L’edizione odierna de “La Nuova Venezia” si sofferma sul clima che ha accompagnato il Venezia in questa settimana di preparazione alla sfida di Palermo contro i rosanero.
Ormai il copione è noto. Si moltiplicano gli screenshot e le testimonianze: muovere una critica civile sulle piattaforme social del Venezia, spesso significa venire insultati di rimando. Il profilo ufficiale di un club professionistico – “Dici stronz…e”, scrive, tra le più recenti segnalazioni – contro i tifosi che rappresenta. Livello bettola al quinto spritz. Se questa è l’avveniristica visione identitaria della proprietà, beh, lunga vita al vecchio. «Un approccio del genere non porta da nessuna parte», dice Emanuele Garau. È uno storico appassionato arancioneroverde, ma soprattutto social media manager di professione che collabora con società di Serie B, C e calcio femminile. Quindi fa specie sentirgli dire che «il Venezia fa di tutto per dare un’immagine positiva di sé: eleganza, fashion, foto. Ma oltre la vetrina, la scatola è vuota. Non corrisponde alla realtà. E ciò che non piace al club viene nascosto».
Letteralmente. Da giugno il Venezia ha rivisto le proprie community guidelines, riservandosi il diritto di cancellare i commenti offensivi. E ci mancherebbe. «Il problema», continua Garau, «è che però si fa un uso del tutto arbitrario della censura». Per esempio? «In uno degli ultimi post ho fatto presente, in modo pacato, che la società ha l’opportunità di monitorare l’operato dei propri manager e considerare le segnalazioni dei tifosi. Poco più giù un hater del Palermo fa discriminazione territoriale contro la città di Venezia. Il mio commento è stato eliminato, l’altro no». Questione di ego. «Prendo le distanze da questo atteggiamento. Anche perché mica tutti sono leoni da tastiera: talvolta i tifosi offrono feedback pertinenti. Se sono attaccabili, vengono ‘blastati’ dal profilo del Venezia», che li deride su Twitter. «E invece ignora o cancella quelli più strutturati, per poi riversare la propria irritazione nelle chat private». Roba da bambini delle medie. «Tutto questo attraverso uno strumento ufficiale da decine di migliaia di follower: fuori da ogni logica. Ma se i responsabili», il brand director Ted Philipakos e la director of media Sonya Kondratenko, «continuano a comportarsi così, evidentemente godono della fiducia della dirigenza».

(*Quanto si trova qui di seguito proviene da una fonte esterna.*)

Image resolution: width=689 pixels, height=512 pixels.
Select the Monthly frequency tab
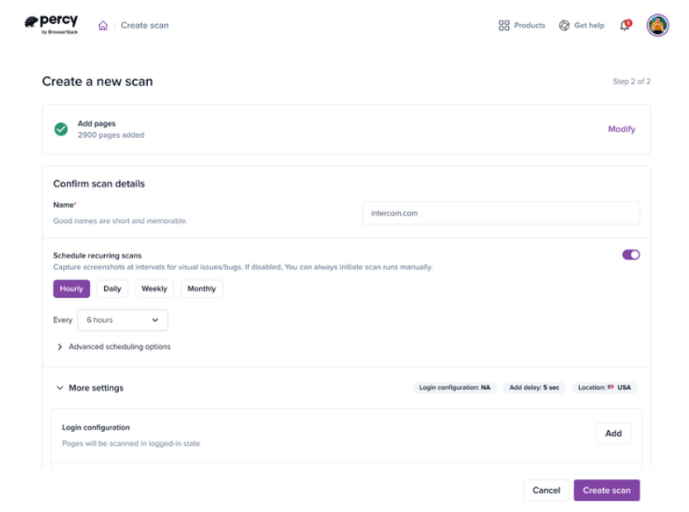click(x=202, y=289)
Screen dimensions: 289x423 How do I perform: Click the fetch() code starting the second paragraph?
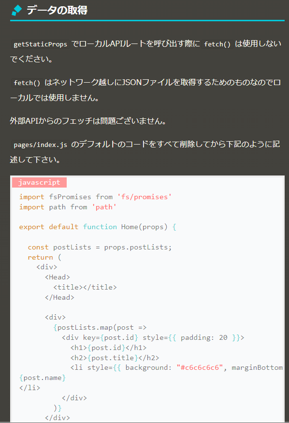(27, 83)
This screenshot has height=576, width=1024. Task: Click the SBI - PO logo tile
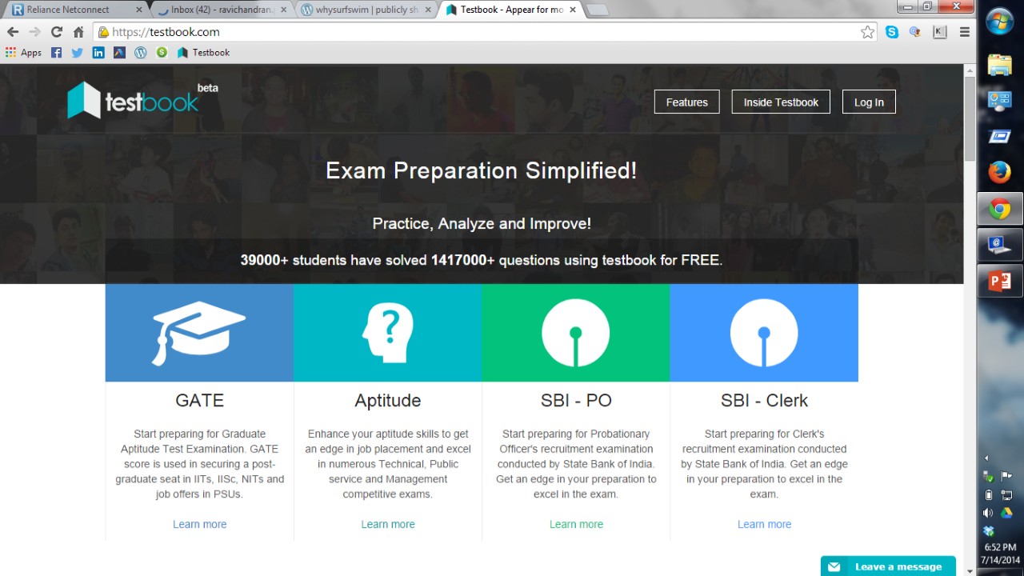click(x=575, y=333)
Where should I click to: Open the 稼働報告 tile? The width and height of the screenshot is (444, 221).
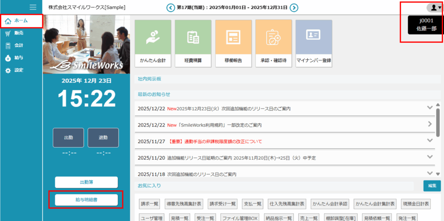pos(233,44)
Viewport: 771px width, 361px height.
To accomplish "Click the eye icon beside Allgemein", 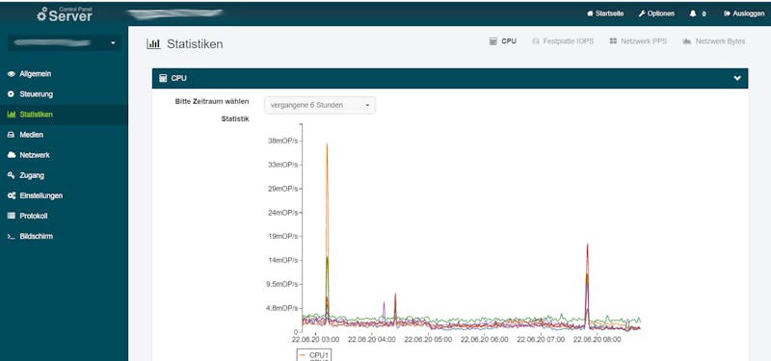I will [12, 74].
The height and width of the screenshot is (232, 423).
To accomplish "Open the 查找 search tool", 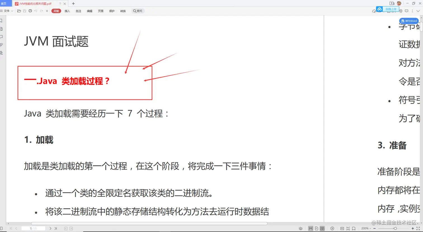I will pos(138,11).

Forse è questo l’aspetto più avvilente. Perché Duncan Niederauer, col veleno nell’aria dal Taliercio a Sant’Elena, a questo punto non può non sapere. Certi errori sono inammissibili, «quando i risultati sportivi non ci sono. E il sentore della piazza va al di là della classifica». Fare merchandising mentre la squadra retrocedeva dalla Serie A è grottesco. Crogiolarsi nel lifestyle durante il cambio di allenatore rasenta il ridicolo. Garau spiega che «le strategie aziendali vanno contestualizzate. Va bene aprirsi all’estero e a nuovi mercati. Ma ci vuole equilibrio: ignorando il locale si fa poca strada. E il Venezia fatica a mettersi nei panni del tifoso che va ogni settimana allo stadio. Qui mica siamo in Major League Soccer: fare calcio è sempre stato delicato. Non si può “imporre” un sistema a un contesto che non lo accoglie”. Vie di fuga? «insistere sull’interazione sana». E sul rispetto reciproco. «I tifosi che insultano sbagliano, naturalmente. Chi si pone in maniera corretta però merita attenzione e non ostilità da parte del club». La gente prima o poi capirà, è la litania del Venezia. «Ma perché sono sempre gli altri a dover capire, anziché intraprendere un percorso comune?». Si attende un tweet illuminante dai profili arancioneroverdi. Finora non ce ne sono stati.